=== REQUIREMENT 1 ===
In the article on Gambian workers stranded in Lebanon, to which city did the NGO pay for flights?
=== REQUIREMENT 2 ===
Continue the article about Gambian migrant workers repatriated from Lebanon, picking up after its final paragraph.

=== SUPPLIED TEXT ===
---------------

Gambian migrant workers repatriated after months stranded in Lebanon
Dozens of Gambian workers stranded in Lebanon for months were able to return home earlier this week despite a lack of support from their government, an NGO confirmed.
In a statement released on Friday, Action for Humanity confirmed that it had "facilitated the repatriation of 38 Gambian women including two children from Beirut". With no direct flights between Lebanon and Gambia, the NGO paid for flights to the Senegalese capital Dakar and organised buses to the women's hometowns.
"The reaction of the women once they arrived at the end of the long journey was relief," the NGO's executive director, Lovette Jallow, told Middle East Eye on Sunday. "Relief to be out of Lebanon and on African soil again, from Dakar to Gambia. Happiness to see their family and to rest since the journey took almost 24 hours with flights and buses."

---------------

=== INFORMATION PROVIDED ===

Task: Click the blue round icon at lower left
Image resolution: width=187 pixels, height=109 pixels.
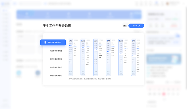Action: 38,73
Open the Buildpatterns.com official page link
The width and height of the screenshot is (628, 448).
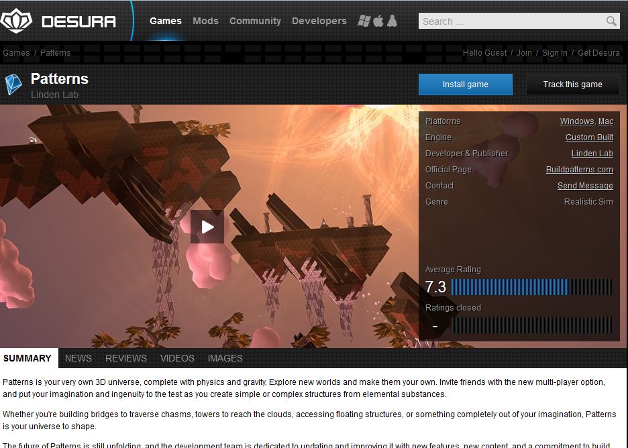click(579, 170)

---------------

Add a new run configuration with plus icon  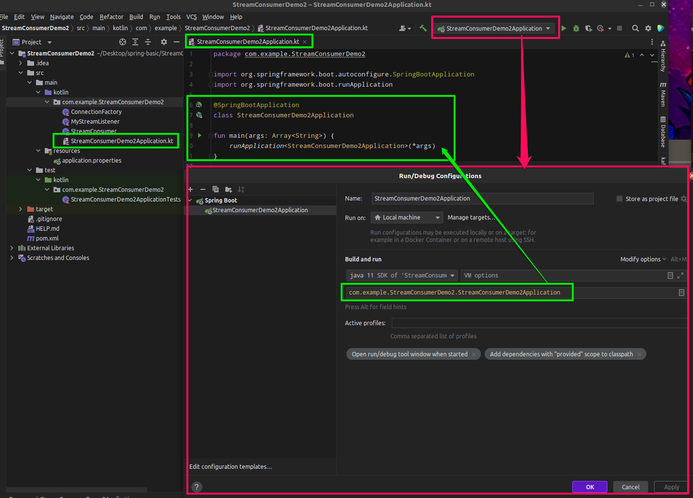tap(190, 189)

---------------

=== TASK OUTPUT 1 ===
Dakar, the Senegalese capital.

=== TASK OUTPUT 2 ===
The repatriated Gambian women were among thousands of domestic workers from African or Asian countries who were abandoned or forced to flee employers unable to pay them in Lebanon while the country suffers from a crippling economic crisis, further compounded by the coronavirus pandemic.
Migrant workers are employed under the exploitative terms of the kafala system, widespread across Lebanon and parts of the Middle East, which grants employers the power to control migrant workers' movements and leaves them vulnerable to abuse.
The women began to lobby for repatriation more than nine months ago, urging Gambian authorities to help them leave Lebanon, despite many having had their passports confiscated by former employers.
The situation became more urgent following the devastating explosion in Beirut port on 4 August that killed around 190 people, injured 6,000 more and severely damaged whole neighbourhoods.
Action for Humanity said the women had faced difficulties getting help from their consulate in Lebanon.
"The women expressed frustration at the lack of support from the Gambian consul in Beirut, thus leaving them helpless and fending for themselves in quite difficult circumstances in Lebanon," the NGO stated.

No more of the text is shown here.